TEXT SECTION –
I hold in my hands a bible called "The King James Study Bible" and on one of the pages it says that it was previously published as "The Liberty Annotated Study Bible". I just bought it off the shelves last year, though I think it was printed in 1988, meaning that it had been untouched for 2 decades. I don't see anyone named Radmacher on the editors page though, and there are many copies of it Down Under and in Singapore. I do love this study bible and it's been serving myself and many of my fellow brethren very well. Then again, we're "(reformed) fundy KJVonlies" Okay, sorry for detracting. By the way, aren't MacArthur's notes also available individually? I'll be interested.


----------



## Pilgrim (Feb 3, 2011)

Jason,

Sorry for my long winded post. It seems to have caused some confusion since what you post here is basically what I posted.  

The _*New *_King James Study Bible (NKJV) formerly the Nelson Study Bible is the one edited by Radmacher et al. I think it was first published in the early-mid 1990's and is only available in the NKJV. 

The King James Study Bible, the one you have, was edited by Jerry Falwell and other members of the Liberty faculty at that time. It was copyright 1988, but if the one you have is entitled _The King James Study Bible_ it was printed some time after that, probably some time in the 90's at the earliest. (Christian Book Distributors has 1998.) The one I have was purchased brand new recently but has no more copyright or other dates other than 1988. 

I don't have it, but I understand the one volume MacArthur Bible Commentary published by Nelson is based on the Study Bible and includes some additional commentary and other material. So that may be a better choice for someone who wants the notes but doesn't want yet another Study Bible. The first review on Amazon by Pastor Paul Lamey is very helpful in describing the differences between the Bible and commentary.


----------



## Wannabee (Feb 3, 2011)

Thanks Chris. Good info.

As one who was a somewhat rabid KJVO fundamentalist, I can assure you that Scofield never entered my argumentation. Interestingly, though I came from such a background, I've never owned a Scofield Bible. While I know that the KJVO crowd tends toward dispensationalism, there is no monopoly there. For me, it was ALL about text type. Part of the error was considering the TR to be MT. It's a common presumption based on dogmatic assertions by many within the... er... movement. I still hold that the MT is more accurate. But the TR is not the MT.

Not to derail an informative thread - yes, the notes are available in the MacArthur Bible Commentary. It's a good option.


----------

WRITTEN TASK – Quote the part of the study Bible thread that starts with the words containing "## Wannabee (Feb" and ends with "not the MT.". The listing has nothing to do with the study Bible thread.

INFORMATION SUPPLIED –
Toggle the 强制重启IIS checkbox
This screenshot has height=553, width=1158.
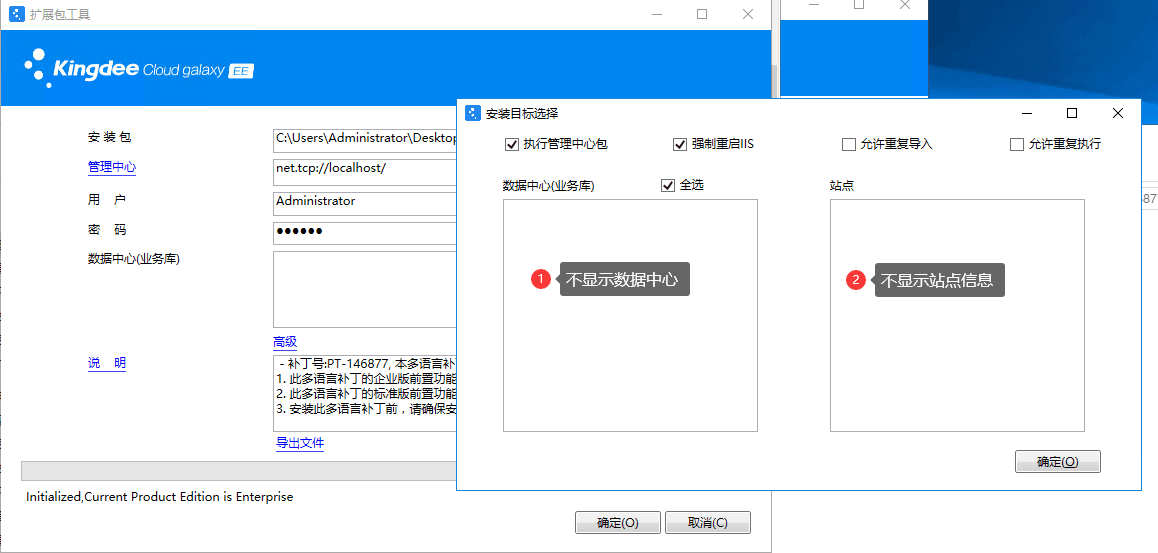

REPLY TO THE TASK –
## Wannabee (Feb 3, 2011)

Thanks Chris. Good info.

As one who was a somewhat rabid KJVO fundamentalist, I can assure you that Scofield never entered my argumentation. Interestingly, though I came from such a background, I've never owned a Scofield Bible. While I know that the KJVO crowd tends toward dispensationalism, there is no monopoly there. For me, it was ALL about text type. Part of the error was considering the TR to be MT. It's a common presumption based on dogmatic assertions by many within the... er... movement. I still hold that the MT is more accurate. But the TR is not the MT.